Cette genèse nous éclaire également sur la finesse et le soin apportés par les sculpteurs au travail de ces pièces, ainsi que sur leur répertoire iconographique. À l’image de cette flûte-trompette sur laquelle est représenté un des ancêtres de la tribu sur l’orifice central ; une façon de matérialiser la survivance de la tradition en perpétuant le contact symbolique entre les différentes générations, et de réactiver la puissance spirituelle de la musique.

3- Le tatouage, un marqueur identitaire indélébile

Emblématique de la culture maorie, le tatouage est une pratique ancestrale strictement hiérarchisée. Art d’inciser et de colorer la peau, il se distingue par ses motifs fortement stylisés au relief très prononcé, un résultat obtenu par l’utilisation du ciseau et du maillet, une technique qui le rapproche de la gravure voire de la sculpture sur bois.

Marqueur identitaire indélébile, le tatouage est une représentation codifiée du lignage de celui qui l’arbore, une sorte d’arbre généalogique ; le répertoire de motifs d’un tatoueur se compose ainsi de modèles et de concepts issus des traditions ancestrales, mais également de l’iconographie propre à chaque tribu. Particulièrement éprouvant, le tatouage confère prestige et autorité à celui qui le reçoit. Tombée en désuétude au début du XXe siècle, cette pratique connaît un regain d’intérêt depuis quelques décennies. Elle s’inscrit dans le sillage des luttes d’émancipation du peuple maori comme symbole de l’exaltation de ses traditions indigènes.

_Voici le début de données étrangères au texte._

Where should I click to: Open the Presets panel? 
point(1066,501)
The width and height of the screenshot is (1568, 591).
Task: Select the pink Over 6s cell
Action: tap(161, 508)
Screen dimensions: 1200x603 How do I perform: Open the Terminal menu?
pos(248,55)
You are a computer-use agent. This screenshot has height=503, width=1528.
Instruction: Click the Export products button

4- La navigation et la pêche, deux pratiques ancestrales

Selon les récits fondateurs, les ancêtres des Maoris seraient arrivés en Nouvelle-Zélande sur des pirogues. Cette genèse explique le lien spécifique que le peuple maori entretient avec la navigation ainsi que l’importance conférée à la pirogue dans son univers cosmologique ; en effet, au fil des siècles, les Maoris ont perpétué la tradition de parer leurs embarcations d’ornements finement sculptés, à l’instar des délicates proues en bois ajouré.

Ce lien privilégié avec la mer, les poissons et les créatures aquatiques, dont la pêche a représenté un facteur essentiel de la subsistance des Maoris, démontre en outre le profond respect que cette culture porte aux divinités marines, comme en témoignent ses objets de pêche soigneusement conçus et décorés. Emblématiques de la déférence des Maoris envers leur environnement, les hameçons étaient ainsi délicatement façonnés dans des matériaux nobles tels que le bois, l’os ou le coquillage, et considérés comme des offrandes offertes pour honorer une nature bienfaisante.

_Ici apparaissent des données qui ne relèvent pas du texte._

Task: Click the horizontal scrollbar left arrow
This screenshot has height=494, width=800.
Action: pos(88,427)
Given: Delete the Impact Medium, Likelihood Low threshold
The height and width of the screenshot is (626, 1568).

5- « Hei tiki », la figure incontournable de l’art maori

Ornement emblématique et célèbre de la culture maorie, « hei tiki » est un personnage anthropomorphe dont la signification exacte n’est pas clairement établie. Incontournable de toute l’iconographie contemporaine, on le retrouve décliné sur tous types de supports, il est habituellement porté en pendentif et fait partie, avec le collier en dents de requin, des parures classiques. Traditionnellement fabriqués en bois ou en os, ceux qui sont réalisés à partir du jade de Nouvelle-Zélande, le pounamou, sont particulièrement précieux et se distinguent par leurs qualités esthétiques mais également par les valeurs éminemment symboliques attribuées à ce matériau. En effet, les Maoris, à l’instar d’autres grandes cultures ayant travaillé le jade, prêtent à la néphrite, de par ses propriétés plastiques ainsi que sa rareté et sa difficulté d’extraction, une puissance quasi mystique. Le pounamou posséderait ainsi une véritable force vitale, une particularité amplifiée par la transmission de la pièce de génération en génération.

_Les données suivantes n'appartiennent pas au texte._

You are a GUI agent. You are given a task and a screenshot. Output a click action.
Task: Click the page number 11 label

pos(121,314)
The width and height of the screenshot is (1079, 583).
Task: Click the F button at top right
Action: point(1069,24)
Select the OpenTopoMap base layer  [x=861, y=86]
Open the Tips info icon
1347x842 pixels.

6- Les trésors personnels, des objets d’art de prestige

Qu’il s’agisse de parures, de vêtements précieux ou encore d’objets cérémoniels, les trésors personnels se distinguent par leur qualité d’exécution et la richesse des matériaux dans lesquels ils ont été réalisés : néphrite, os de baleine ou essences de bois rares. Traditionnellement inspirés d’objets dont l’origine remonte à certains mythes fondateurs, ces trésors, ou « trésors des temps anciens », se chargent au fil du temps de l’autorité et de la force vitale de leurs propriétaires successifs.

La nature quasi sacrée de ces pièces leur confère du prestige et impose un grand respect dans leurs conditions d’utilisation. Malgré leur caractère rituel et la nature précieuse de leurs matériaux, il ne faut cependant pas imaginer que ces objets sont dépourvus de fonction autre que symbolique. Ainsi l’herminette cérémonielle est-elle encore utilisée lors de rituels de consécration, comme la réalisation de la première encoche dans un tronc d’arbre destiné à la construction d’une nouvelle maison de réunion.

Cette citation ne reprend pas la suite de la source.